Yugoslav official: Captured U.S. soldiers won't face trial
April 4, 1999
BELGRADE (CNN)-- A Yugoslav government official said Sunday three captured U.S. soldiers will not face trial, but Yugoslavia's ambassador to the United Nations wasn't quite as sure.
Milan Bozic, a Yugoslav federal government minister and deputy mayor of Belgrade, told ABC's "This Week": "Of course they will not be tried."
He later backed up that claim on CNN's "Late Edition."
"The army is under the control of the federal government, so we will treat them along the lines of any conceivable international agreements. First of all, Geneva Convention," he said.
"They will receive the best treatment. They will be held here, and we strongly believe that this madness with the bombing will stop very soon, and they will be at their homes as soon as possible," Bozic said.
He said officials from the International Committee of the Red Cross will soon be allowed to meet with the three soldiers.
Ambassador Jovanovic won't rule out trials
However, Yugoslav U.N. Ambassador Vladislav Jovanovic left the door open for the three to stand trial.

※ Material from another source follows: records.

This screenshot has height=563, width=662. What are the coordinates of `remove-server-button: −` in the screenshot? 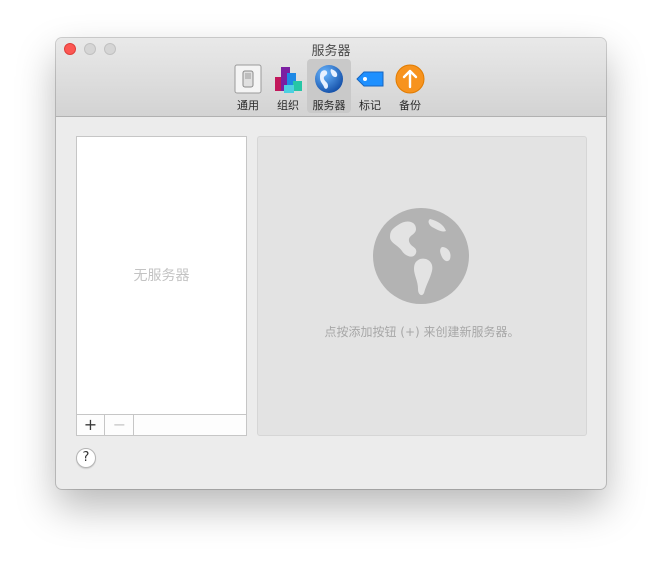 It's located at (120, 425).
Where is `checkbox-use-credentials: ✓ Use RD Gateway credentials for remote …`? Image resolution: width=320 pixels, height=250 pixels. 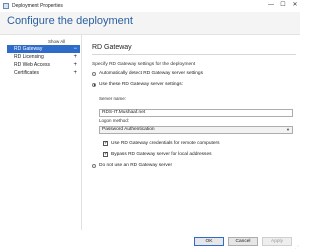 checkbox-use-credentials: ✓ Use RD Gateway credentials for remote … is located at coordinates (162, 144).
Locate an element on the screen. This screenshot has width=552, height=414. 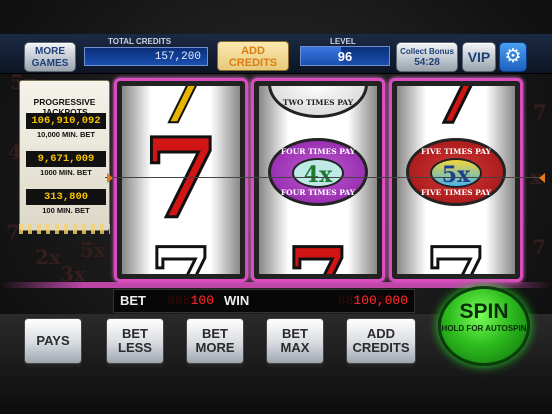
payline-right-arrow is located at coordinates (542, 178).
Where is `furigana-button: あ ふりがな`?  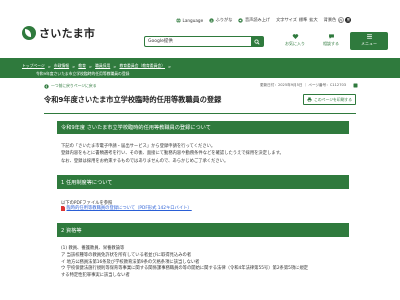
furigana-button: あ ふりがな is located at coordinates (220, 20).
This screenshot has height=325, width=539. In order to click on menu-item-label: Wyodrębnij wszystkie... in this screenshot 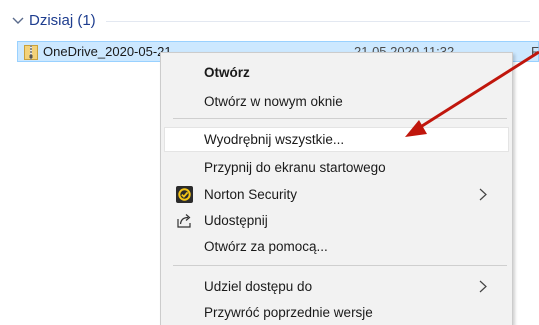, I will do `click(274, 140)`.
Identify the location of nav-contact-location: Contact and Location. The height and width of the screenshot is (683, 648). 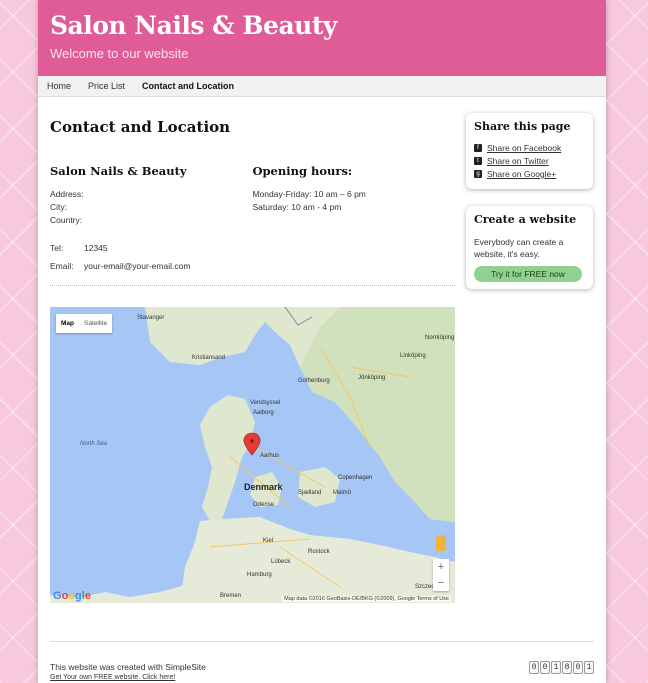
(188, 86).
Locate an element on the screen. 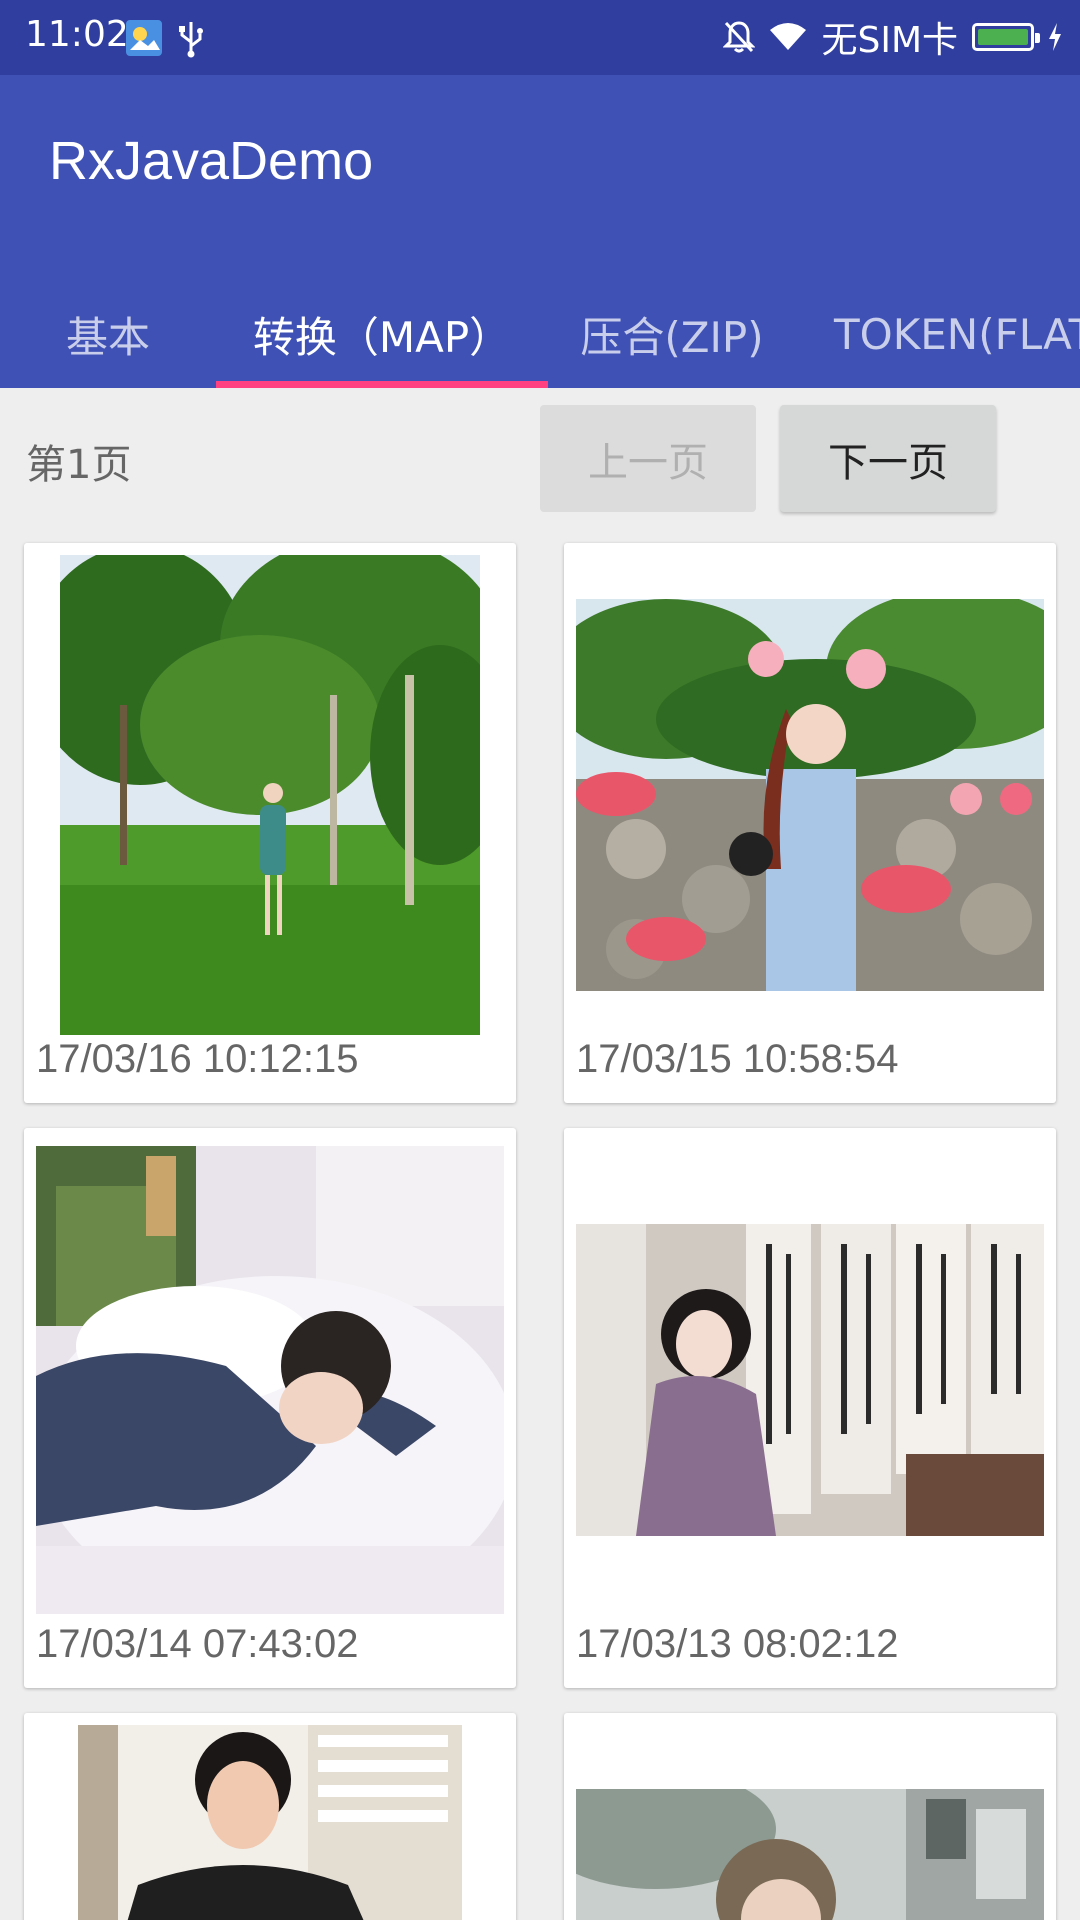 The width and height of the screenshot is (1080, 1920). notifications-off-icon is located at coordinates (740, 37).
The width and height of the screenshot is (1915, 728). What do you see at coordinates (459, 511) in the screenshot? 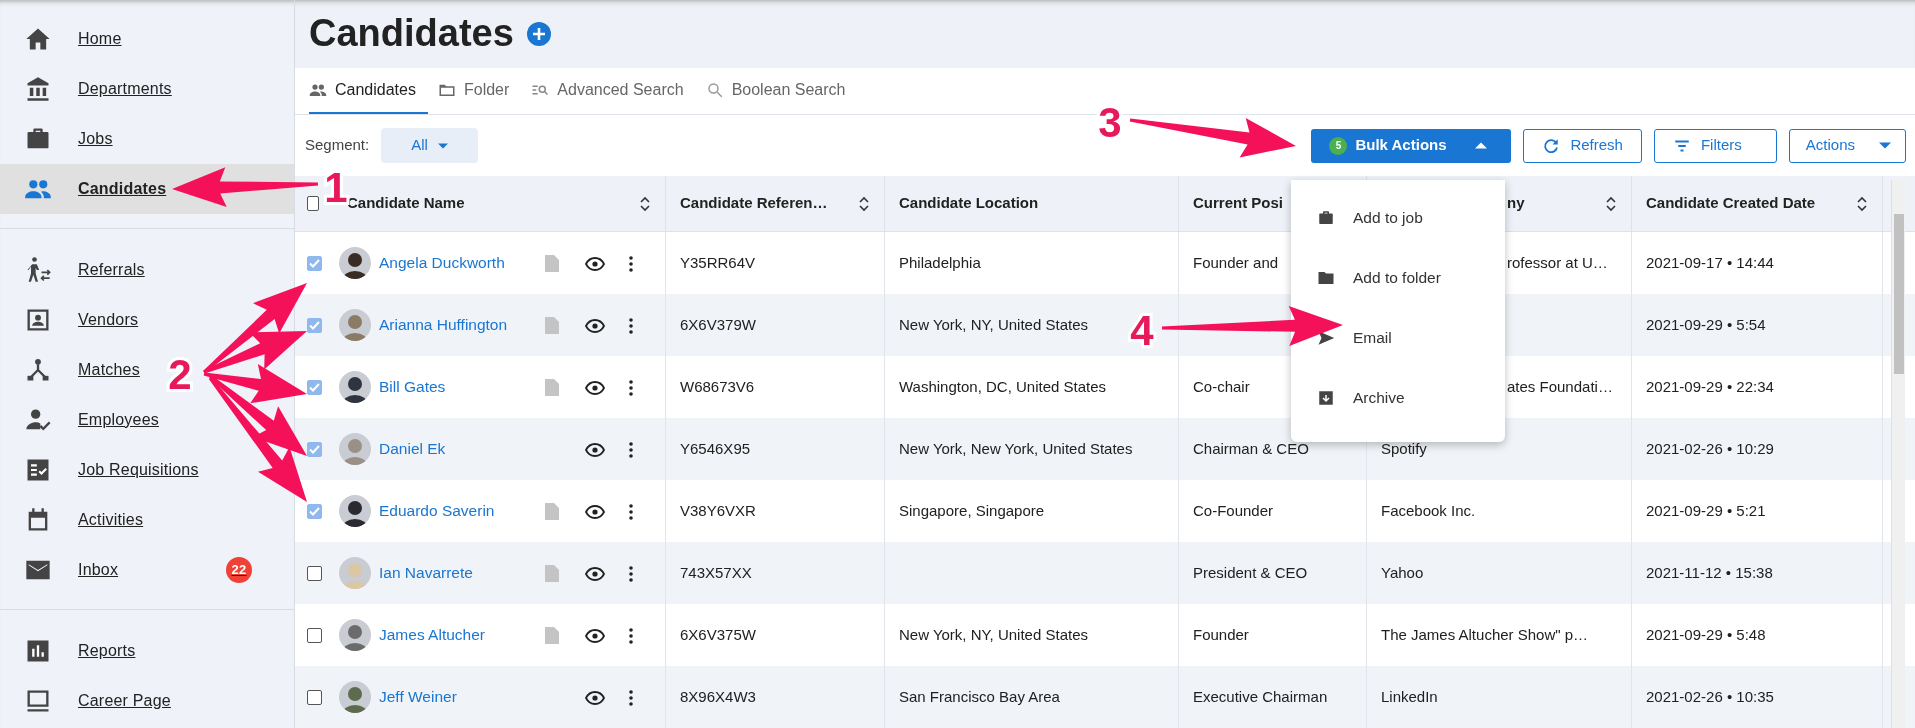
I see `candidate-link: Eduardo Saverin` at bounding box center [459, 511].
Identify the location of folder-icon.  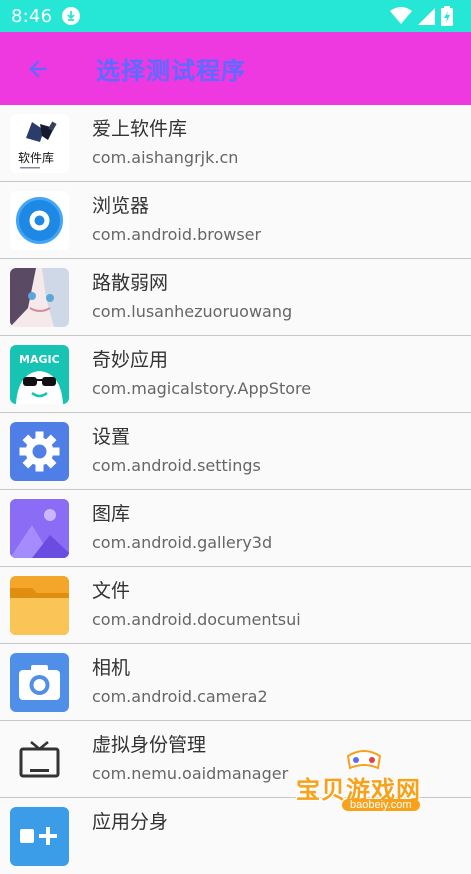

"Whether they are going to be brought to justice before the military court, it will depend on the result of the investigations which are now under way. Those investigations are routine whenever you capture infiltrated enemy soldiers in your territory," Jovanovic said on "Fox News Sunday."
The three soldiers, identified by the Pentagon as Staff Sgt. Andrew A. Ramirez, 24, of Los Angeles; Staff Sgt. Christopher J. Stone, 25, of Smiths Creek, Michigan; and Spec. Steven M. Gonzales, 21, of Huntsville, Texas, were taken into custody late Wednesday.